13 SQL Statements for 80% of Your Data Science Tasks
SQL is a programming language used to manage and manipulate data in databases. It is often used by data analysts and data scientists to get insights from large datasets. This article covers 13 essential SQL statements that can be used to do 80% of data science tasks, such as filtering, sorting, grouping, and aggregating data. It is useful for both beginners of SQL, as it provides valuable insights.
1. SELECT
The SELECT statement is used to get information from a database. You should learn how to use SELECT to filter, sort, and organize data using different commands like WHERE, ORDER BY, and GROUP BY. Here is an example of a SELECT statement:
SELECT column1, column2, column3
FROM table_name
WHERE condition;
This example will get all the data from the columns named column1, column2, and column3 from the table called customers where the customer's age is 18 or older.
SELECT *
FROM customers
WHERE age >= 18;
2. JOIN
To combine data from two or more tables in a database, you should use the JOIN statement. You should also learn how to use different types of JOINs, such as INNER, LEFT, RIGHT, and FULL OUTER, to get data from multiple tables. Examples of JOIN statements include:
2.1. INNER JOIN
An INNER JOIN will only return rows where there is a match between the columns in both tables. For example, if you have two tables, Table A and Table B, and both tables have a column called "ID", an INNER JOIN will only return the rows where the "ID" in Table A matches the "ID" in Table B.

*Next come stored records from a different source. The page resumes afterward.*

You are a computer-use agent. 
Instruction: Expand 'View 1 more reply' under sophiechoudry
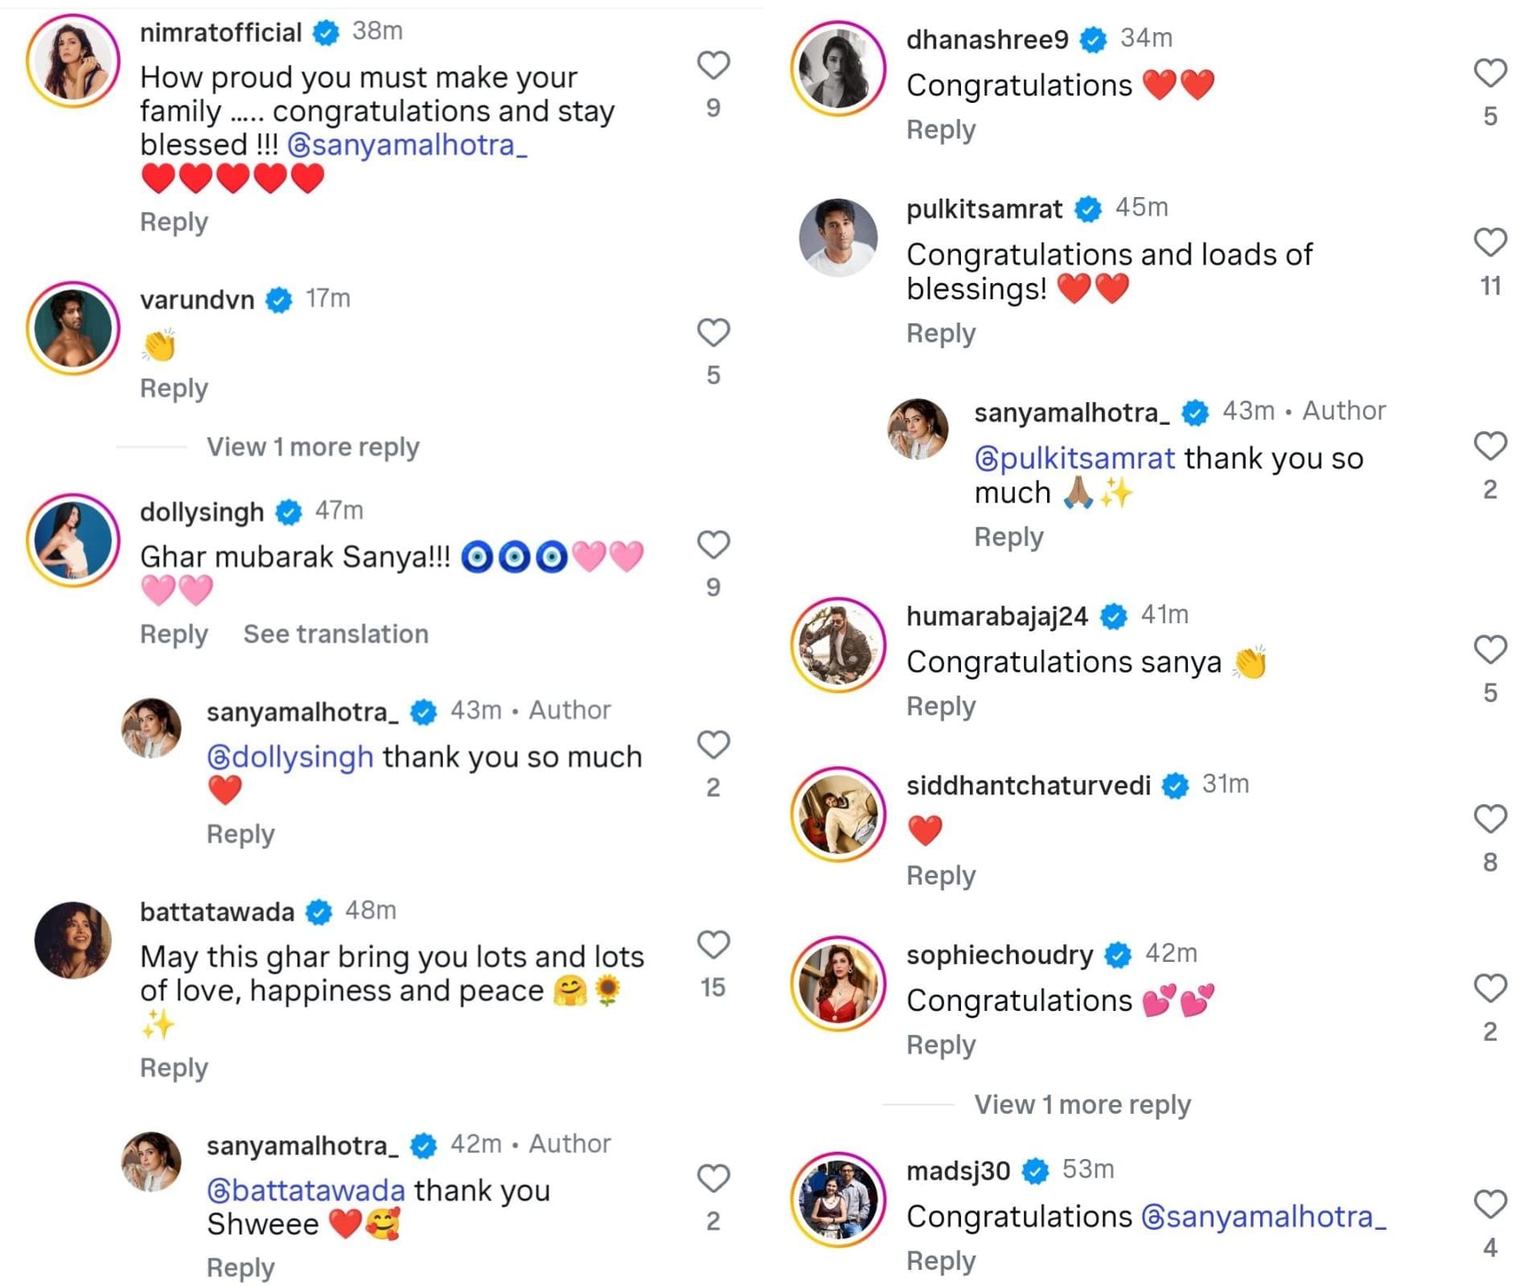click(1082, 1105)
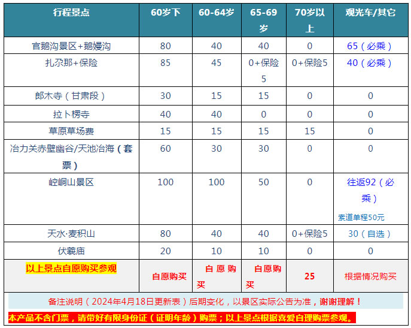The height and width of the screenshot is (328, 411).
Task: Click the blue 往返92（必乘）text
Action: click(370, 189)
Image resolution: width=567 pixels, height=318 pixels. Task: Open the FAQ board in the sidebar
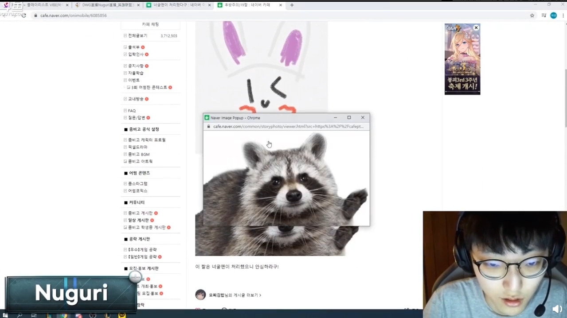[131, 110]
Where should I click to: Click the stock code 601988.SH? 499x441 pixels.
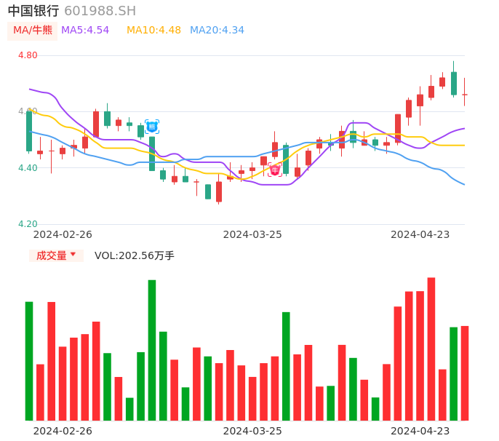[100, 11]
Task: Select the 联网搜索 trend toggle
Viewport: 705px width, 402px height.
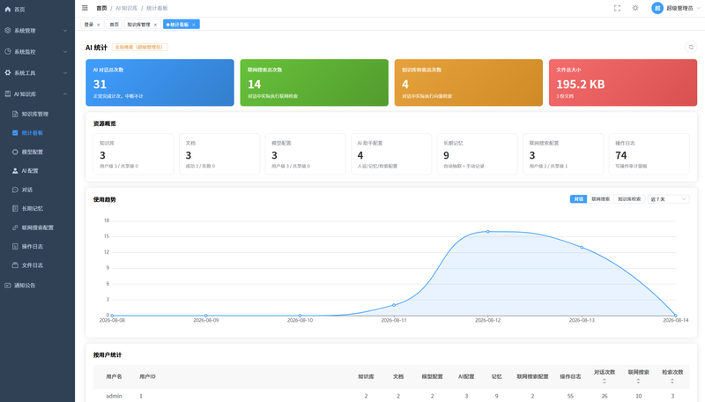Action: (x=600, y=198)
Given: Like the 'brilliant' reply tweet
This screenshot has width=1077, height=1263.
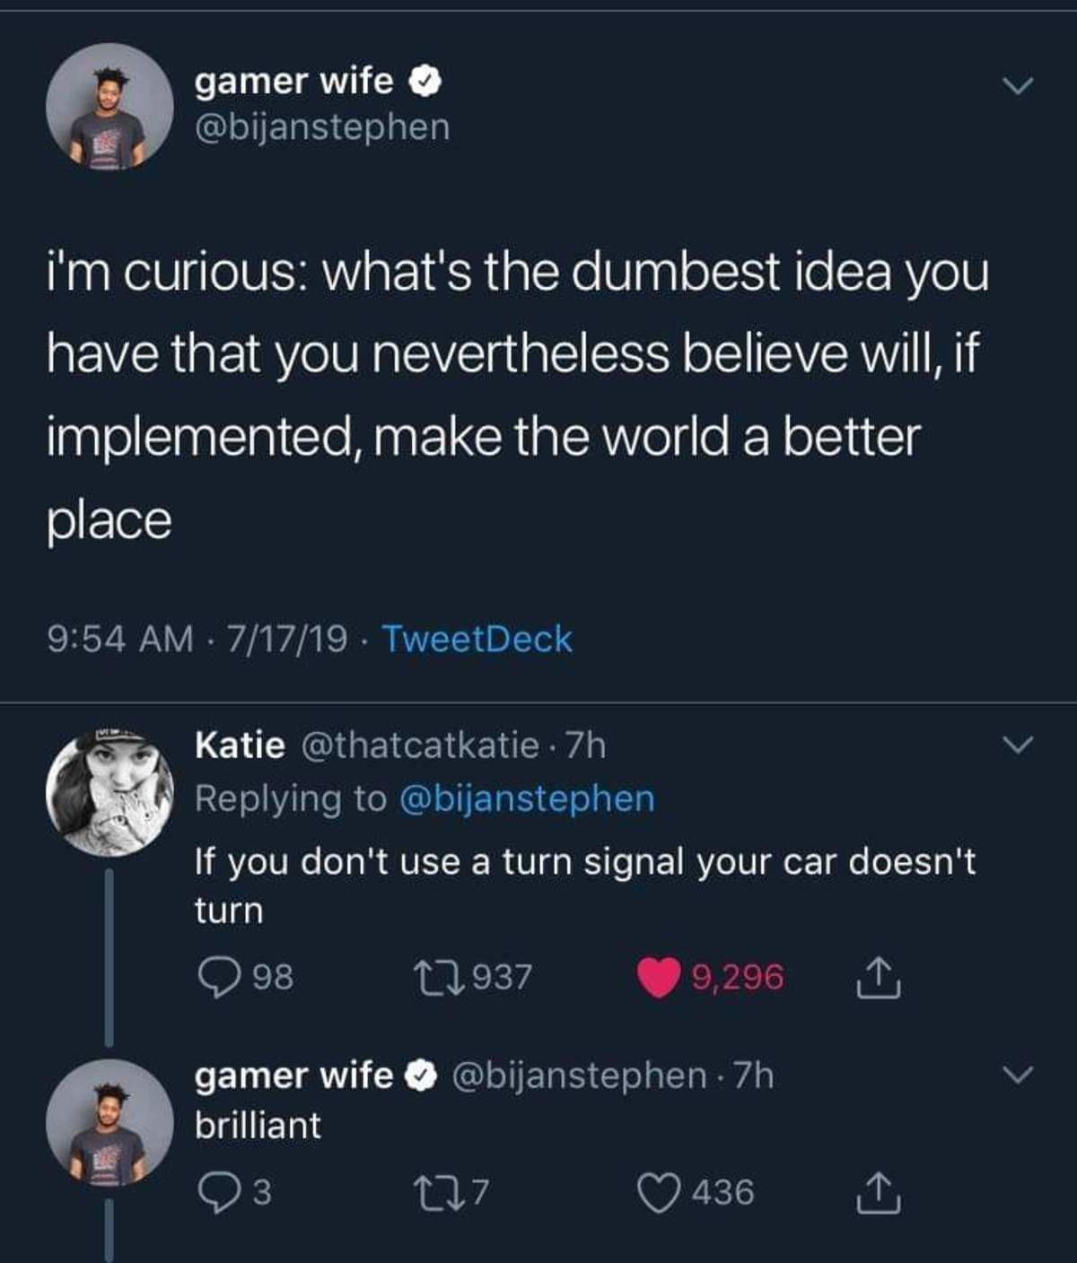Looking at the screenshot, I should pyautogui.click(x=659, y=1193).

SELECT orders.order_id, customers.customer_name
FROM orders
INNER JOIN customers
ON orders.customer_id = customers.customer_id;
This means that a new table will be created that combines information from the orders table and the customers
table. The new table will only include the order_id
and customer_name
columns, and will only include rows where the customer_id
in the orders table matches the customer_id
in the customers table.
2.2. LEFT JOIN
A LEFT JOIN will combine two tables, the left table and the right table. It will return all the rows from the left table, and any matching rows from the right table. If there are no matches in the right table, the result will include empty values. For example, if you have two tables, one with customer information and one with order information, a LEFT JOIN will combine the two tables and return all the customer information, along with any order information that matches the customer.
SELECT customers.customer_name, orders.order_id
FROM customers
LEFT JOIN orders
ON customers.customer_id = orders.customer_id;
In this example, the customers table and the orders table are connected by the customer_id
column. The resulting table will include all the information from the customers table and the information from the orders table that matches the customer_id
. If there is no match in the orders table, the order_id
column will be empty.
2.3. RIGHT JOIN
A RIGHT JOIN will take all the rows from the right table and any matching rows from the left table. If there are no matches in the left table, the result will include empty values. For example:
SELECT customers.customer_name, orders.order_id
FROM customers
RIGHT JOIN orders
ON customers.customer_id = orders.customer_id;
The orders table and customers
table will be joined together using the customer_id
column. The resulting table will include all the rows from the orders
table and the matching rows from the customers
table. If there is no customer with the same customer_id
in the customers table, the customer_name
column in the resulting table will be empty.
2.4. OUTER JOIN
An OUTER JOIN in SQL is a way to combine two tables and get all the rows from one or both tables, even if there are no matches between the two tables. There are two types of OUTER JOINs: LEFT OUTER JOIN and RIGHT OUTER JOIN.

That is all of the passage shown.